Ekonomi
“ZİRAAT ODALARI, TARIM VE HAYVANCILIK BİRLİKLERİ, TARIM KOOPERATİFLERİ NE İŞ YAPAR?”

Karaca: “Son günlerde yapılan çiftçi eylemlerine Ziraat Odaları veya birliklerin hiçbir katkısı yoktur. Saat 21.00’de bir mesaj çekmişler, bir tek yazılı pankartı bile (herhalde korkudan) çiftçiye çok görmüşlerdir. Eylemler mahsulü tarlada kalan, perişan olan çiftçilerin isyanı ile spontane gelişmiştir. Mevcut ziraat odaları başkan ve yönetimleri, başta TZOB Başkanı Şemsi Bayraktar olmak üzere derhal ve acilen istifa etmelidir.”
Karacabey Ziraat Odası eski Başkanı Nuri Karaca, başta Türkiye Ziraat Odaları (TZOB) Genel Başkanı Şemsi Bayraktar olmak üzere, mevcut ziraat odalarının başkan ve yönetimlerinin derhal ve acilen istifa etmeleri gerektiğini söyledi. Karaca, “Ziraat Odaları ve tarım birlikleri gibi bu örgütler son yıllarda çiftçiyi yalnız ve sahipsiz bırakmıştır. Bölge çiftçileri ile toplantılar yapıp görüş alışverişinde bulunmamakta, şatafatlı binalarında, yazın serin kışın sıcak makamlarında, hakk-ı huzur adı altında büyük maaşlar alarak günlerini gün etmektedirler.” dedi.
Tarım ve hayvancılığın can çekiştiğini, meslek odalarından birliklere, siyasetçilerden bakanlıklara kadar ilgili ve yetkili kesimlerin üreticiyi yalnız bırakarak bu çöküşü hızlandırdığını ileri süren Karacabey’in tarımda duayen ismi ve Karacabey Ziraat Odası eski Başkanı Nuri Karaca, “100 yıllıkCumhuriyetimizin en kötü dönemini yaşayan ve perişan olan çiftçilerimize sahip çıkmayan meslek odaları, birlikler, bakanlıklar ve tüm siyasetçiler çöküşün hızlanmasına neden olmuş ve neticede tarım ve hayvancılığın bitmesini başarmışlardır.” ifadesini kullandı.
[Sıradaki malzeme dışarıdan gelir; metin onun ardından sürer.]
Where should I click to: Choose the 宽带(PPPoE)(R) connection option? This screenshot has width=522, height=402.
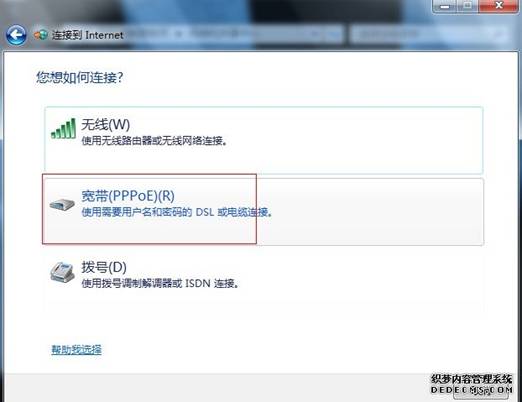pyautogui.click(x=264, y=211)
Konuyla ilgili dikkat çeken bir açıklama yapan Karaca, şunları kaydetti: “Perşembe’nin gelişi Çarşamba’dan belliydi. 20 yıldır çiftçi aleyhine uygulanan tarım politikaları tarım ve hayvancılığı maalesef bitirmiştir. Daha doğrusu ülkemizde 20 yıldır tarım “saldım çayıra mevlam kayıra” anlayışı ile kaderine terk edilmiştir. Türk tarımına büyük zarar veren vahşi ithalatın yanında, tarım ürünlerinin ihracatında uygulanan yasaklamalar ve kısıtlamalar da çok büyük zarara yol açmıştır. Tarlada kalan ürünlerde bile ihracat kısıtlaması yapılması ne anlama gelmektedir? Bugün endüstri domatesinde yaşanan facianın en önemli nedenlerinden biri salça ihracatının kısıtlanmasıdır. Aynı uygulama soğan, zeytinyağı, karpuz gibi birçok üründe yapılmıştır.
Tüm dünya ülkeleri tarım ve hayvancılık ürünleri ihracatında büyük teşvikler uygularken, bizde yapılan kısıtlamalar ne maksatla yapılmıştır? Diğer ülkeler bu işleri ticaret müsteşarlığı tarafından, bütün ülkelerde bulunan ticaret ateşeleri vasıtasıyla konjonktüre uygun olarak yaparken, biz tek görevi üretimi artırmak olan Tarım Bakanlığı tarafından yapmaktayız.
Üretim planlaması adına Bakanlık tarafından hiç bir çalışma yapılmamaktadır. 2010 yılında uygulamaya geçeceği söylenen havza sistemi politik nedenlerle askıya alınmıştır. Su sıkıntısı olan bölgelerde en çok su tüketen ürünler üretilmekte, bu da maliyeti yükselttiği gibi ürün arzını da arttırmaktadır. Ürün arzı arttığında o bölgenin çiftçisi kendini yaktığı gibi diğer bölgelerdeki çiftçilere de (ihracat da yasak olduğu için) büyük zarar vermektedirler.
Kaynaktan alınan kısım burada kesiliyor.